3

I'm writing an HTTP parsing library (because I couldn't find a good one in pure D), and I needed to be able to validate IP addresses (for the URI field), so I wrote a couple functions to validate IP addresses:

For IPv4:

bool isIPv4(string addr) {
    int parts;
    ulong idx;

    foreach (i, c; addr) {
        if (c == '.') {
            if (i == 0) {
                return false;
            }

            if (to!int(addr[idx..i]) > 255) {
                return false;
            }

            parts++;
            if (parts > 3) {
                return false;
            }

            idx = i + 1;
        } else if (!isDigit(c)) {
            return false;
        }
    }

    if (to!int(addr[idx..addr.length]) > 255) {
        return false;
    }

    if (parts != 3) {
        return false;
    }

    return true;
}

And for IPv6:

bool isIPv6(string addr) {
    bool isColon, hasSeparator, hasIPv4;
    int leftChunks, rightChunks, digits;

    foreach (i, c; addr) {
        if (isHexDigit(c)) {
            digits = isColon ? 1 : digits + 1;
            isColon = false;

            if (digits == 1) {
                if (hasSeparator) {
                    rightChunks++;
                } else {
                    leftChunks++;
                }
            } else if (digits > 4) {
                return false;
            }
        } else if (c == ':') {
            if (isColon) {
                // multiple :: separators not allowed
                // as is :::
                if (hasSeparator) {
                    return false;
                }
                hasSeparator = true;
            } else {
                isColon = true;
            }
        } else if (c == '.') {
            if (hasSeparator) {
                rightChunks--;
            } else {
                leftChunks--;
            }

            if (!isIPv4(addr[i - digits .. addr.length])) {
                return false;
            }

            hasIPv4 = true;
            break;
        }
    }

    if (hasIPv4) {
        if (hasSeparator) {
            if (rightChunks + leftChunks > 5) {
                return false;
            }
        } else if (leftChunks != 6) {
            return false;
        }
    } else if (digits > 0) {
        if (hasSeparator) {
            if (rightChunks + leftChunks > 7) {
                return false;
            }
        } else if (leftChunks != 8) {
            return false;
        }
    }

    return true;
}

I tried initially to craft a regex for IPv6, but that was painful, especially since there are so many special cases (the ::), and I think I ran into a regex compile bug because it was so long. Obviously, I would like to use some standard function to do this for me.

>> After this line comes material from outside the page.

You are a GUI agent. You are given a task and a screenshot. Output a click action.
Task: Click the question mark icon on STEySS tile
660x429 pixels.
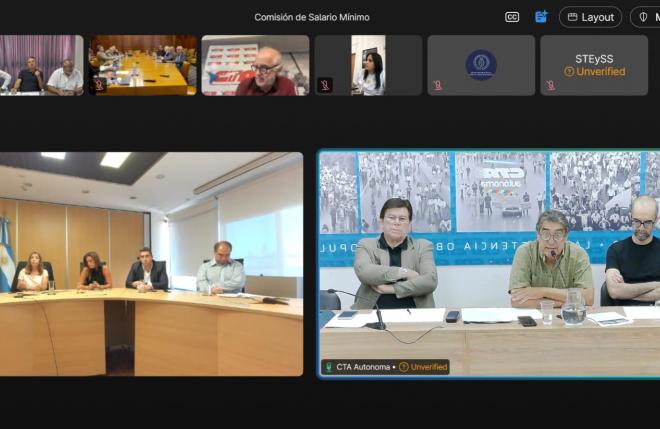click(569, 72)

FWIW, I had the IPv4 validator implemented using std.arrays.split, then I decided to just do it this way, because otherwise I would have to detect or catch exceptions from std.conv.to!int.

Thanks so much!

Note

I would eventually like to try to get some of the code I've written into Phobos, so I would like the code to be as solid as possible.

beatgammit
  • 19,817
  • 19
  • 86
  • 129

4 Answers4

2

How about parseAddress from std.socket?

Vladimir Panteleev
  • 24,651
  • 6
  • 70
  • 114
  • Do you know if it does any DNS requests? It seems like it does for some requests, and I'd like to avoid that. Since I'm writing an HTTP parser, I just want to know what kind of address it is, IPv4, IPv6 or domain name. – beatgammit Feb 23 '12 at 04:46
  • Well, you can see that for yourself here: https://github.com/D-Programming-Language/phobos/blob/master/std/socket.d :) – DejanLekic Feb 23 '12 at 09:55
  • The documentation says: "Does not attempt name resolution." How much clearer can it get? – Vladimir Panteleev Feb 23 '12 at 11:07
  • CyberShadow, perhaps it could be clearer if the documentation's example didn't try to resolve the host name with address.toHostNameString(). Or, if it didn't throw a SocketException when parsing failed and instead threw an InvalidAddressException or something like that. – David Eagen Feb 23 '12 at 15:53
  • Thanks! I must have missed that. I saw the getAddressInfo note there, and I didn't see anywhere that it didn't try DNS resolution. Thakn you so much! – beatgammit Feb 24 '12 at 04:04
1

@tjameson: Long, ago I've hacked my own uri module. Here is the code: http://codepad.org/PBm5BEVP . I always wanted to go back to that module, improve it, and submit a pull request at GitHub, but never had time to do it... The URI RFC also has a regular expression for parsing IPv6 addresses inside URIs, that is definitely something I would put in this code.

DejanLekic
  • 18,787
  • 4
  • 46
  • 77
  • Good point about the regular expression. I think I'll revisit the regular expression route. I tried to make one to cover all the edge cases of IPv6, but it ended up being too long (and when I tried to statically compile it, D's regex engine puked). Did you know there are nine different forms for IPv6? – beatgammit Feb 23 '12 at 02:33
  • Once you get the host using the regexp from the `dl.net.uri` , then you simply call `std.socket.parseUri(host)` . :) – DejanLekic Feb 23 '12 at 09:52
0

You could use the OS provided inet_pton() function. It will parse an address and tell you if it's wrong. See http://www.kernel.org/doc/man-pages/online/pages/man3/inet_pton.3.html

It will parse both IPv4 and IPv6 addresses, and inet_ntop() can be used to convert the parsed address back to its canonical notation.

Sander Steffann
  • 9,509
  • 35
  • 40
  • Is there a cross-platform way to call this? Would it be in std.linux and std.windows? – beatgammit Feb 22 '12 at 22:33
  • `inet_pton` is only available on Windows versions starting with Windows Vista. – Vladimir Panteleev Feb 23 '12 at 02:50
  • I know it is in the standard C library (Single UNIX Spec v3, 2001 to be precise), so it is probably ported to many platforms and languages. I don't know enough about D to point you to the correct lib though. Sorry. Sad to hear that only Win Vista supports it, but logical because older Windows versions had a completely different IP stack where IPv6 was only added afterwards. – Sander Steffann Feb 23 '12 at 07:44
0

Try:

IPv4

/^(((2[0-4]|1\d|[1-9])?\d|25[0-5])(\.(?!$)|$)){4}$

IPv6

/^((?=(?=(.*?::))\2(?!.+::))(::)?([\dA-F]{1,4}:(:|(?!$))|){5}|([\dA-F]{1,4}:){6})((([\dA-F]{1,4}((?!\4)::|:(?!$)|$))|(?!\3\4)){2}|(((2[0-4]|1\d|[1-9])?\d|25[0-5])(\.(?!$)|$)){4})$/i

(Using ECMAscript syntax)

From: http://home.deds.nl/~aeron/regex/

Aeron
  • 39
  • 2